Minsk cites "legitimate risks" in the sphere of national security for its decision to boost defence capabilities insiting that Moscow's nuclear plans would not contravene international non-proliferation agreements.
Belarus said on Tuesday it had decided to host Russian tactical nuclear weapons after years of pressure from the United States and its NATO allies aimed at changing its political and geopolitical direction.
Russian President Vladimir Putin said on Saturday that Moscow would in future look to deploy tactical nuclear weapons in neighbouring Belarus, a staunch ally, escalating a standoff with the West.
The Belarusian foreign ministry justified its decision to cooperate with Russia in a statement on Tuesday, saying Minsk was acting to protect itself from the West.
"Over the last two and a half years, the Republic of Belarus has been subjected to unprecedented political, economic and information pressure from the United States, the United Kingdom and its NATO allies, as well as the member states of the European Union," the statement said.

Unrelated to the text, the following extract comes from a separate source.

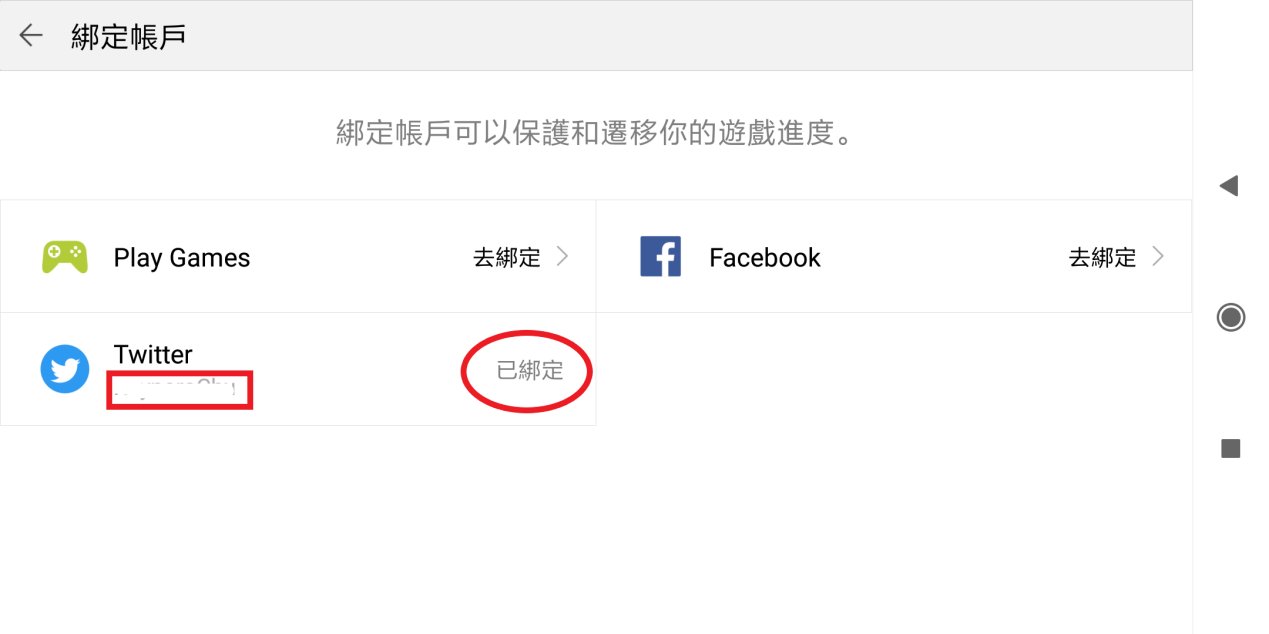The width and height of the screenshot is (1269, 634).
Task: Click the blue Facebook logo icon
Action: click(x=660, y=257)
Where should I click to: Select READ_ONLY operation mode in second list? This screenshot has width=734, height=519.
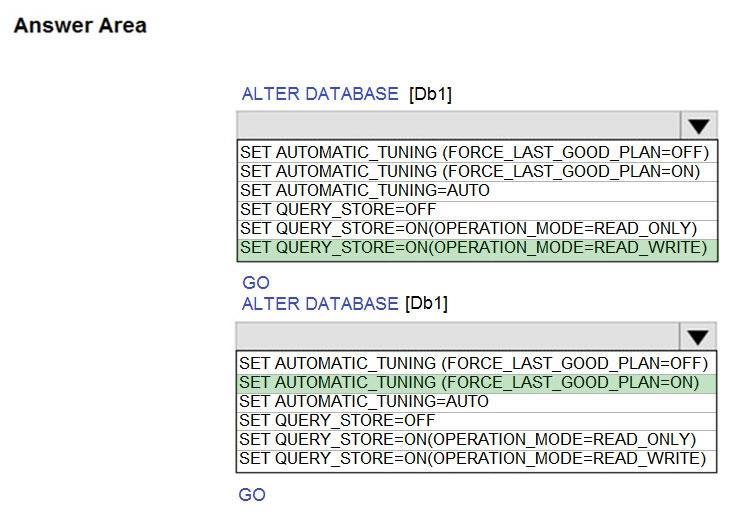[x=476, y=440]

"In view of these circumstances, and the legitimate concerns and risks in the sphere of national security arising from them, Belarus is forced to respond by strengthening its own security and defence capabilities."

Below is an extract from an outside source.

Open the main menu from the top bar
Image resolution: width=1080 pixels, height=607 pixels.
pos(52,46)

Minsk said the Russian nuclear plans would not contravene international non-proliferation agreements as Belarus itself would not have control over the weapons.

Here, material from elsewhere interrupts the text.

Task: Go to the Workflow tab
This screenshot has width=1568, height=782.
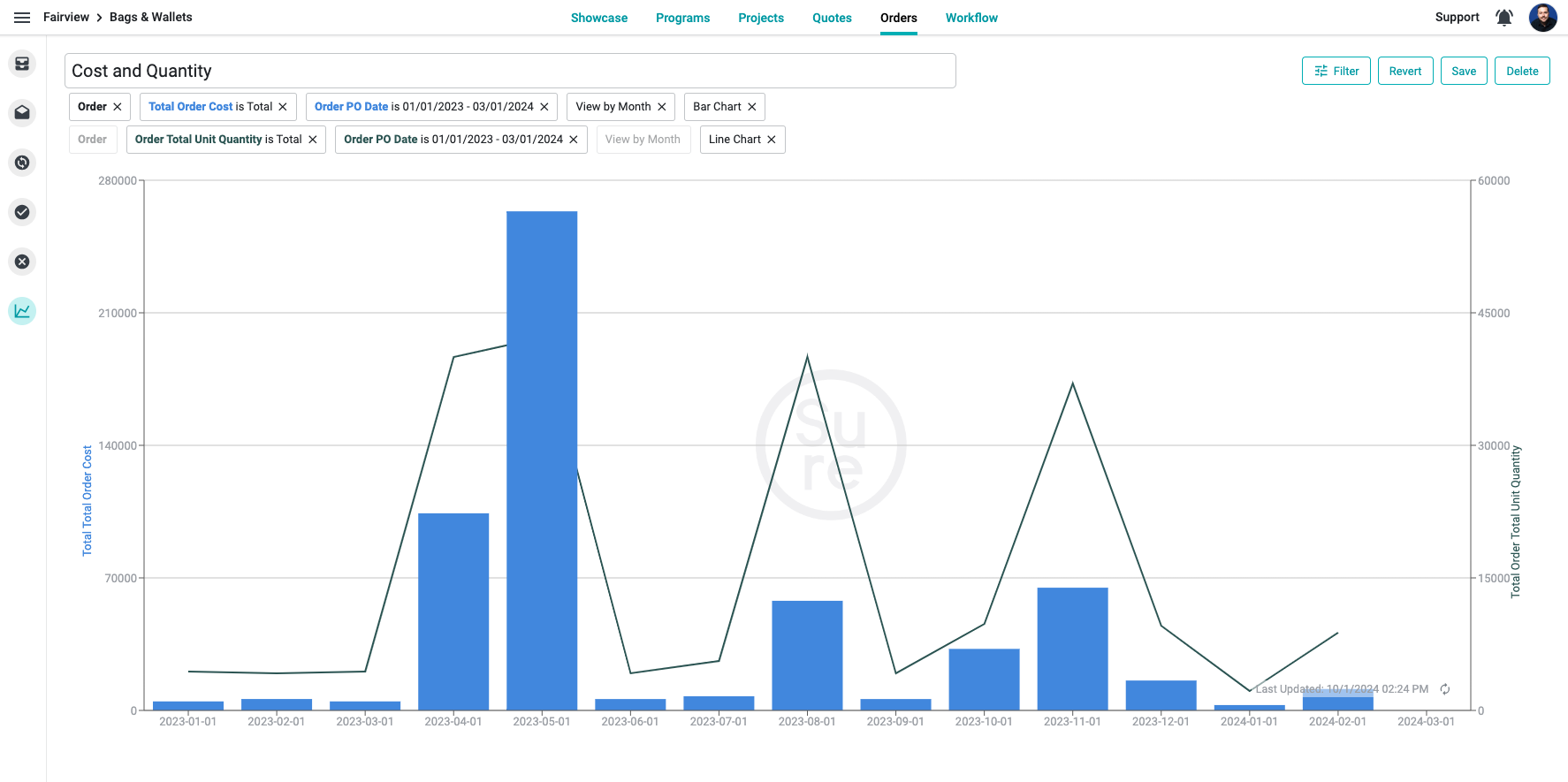Action: pos(971,18)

On Sunday, the EU's foreign policy chief Josep Borrell warned that Brussels was ready to impose new sanctions on Belarus if it will proceed with the plan to host Russian nuclear weapons.
"Belarus hosting Russian nuclear weapons would mean an irresponsible escalation and threat to European security. Belarus can still stop it, it is their choice. The EU stands ready to respond with further sanctions," Borrell posted on social media.
Earlier, Putin said the deployment was similar to moves from the United States, which stores such weapons in bases across Belgium, Germany, Italy, the Netherlands and Türkiye, an analogy western allies called "misleading".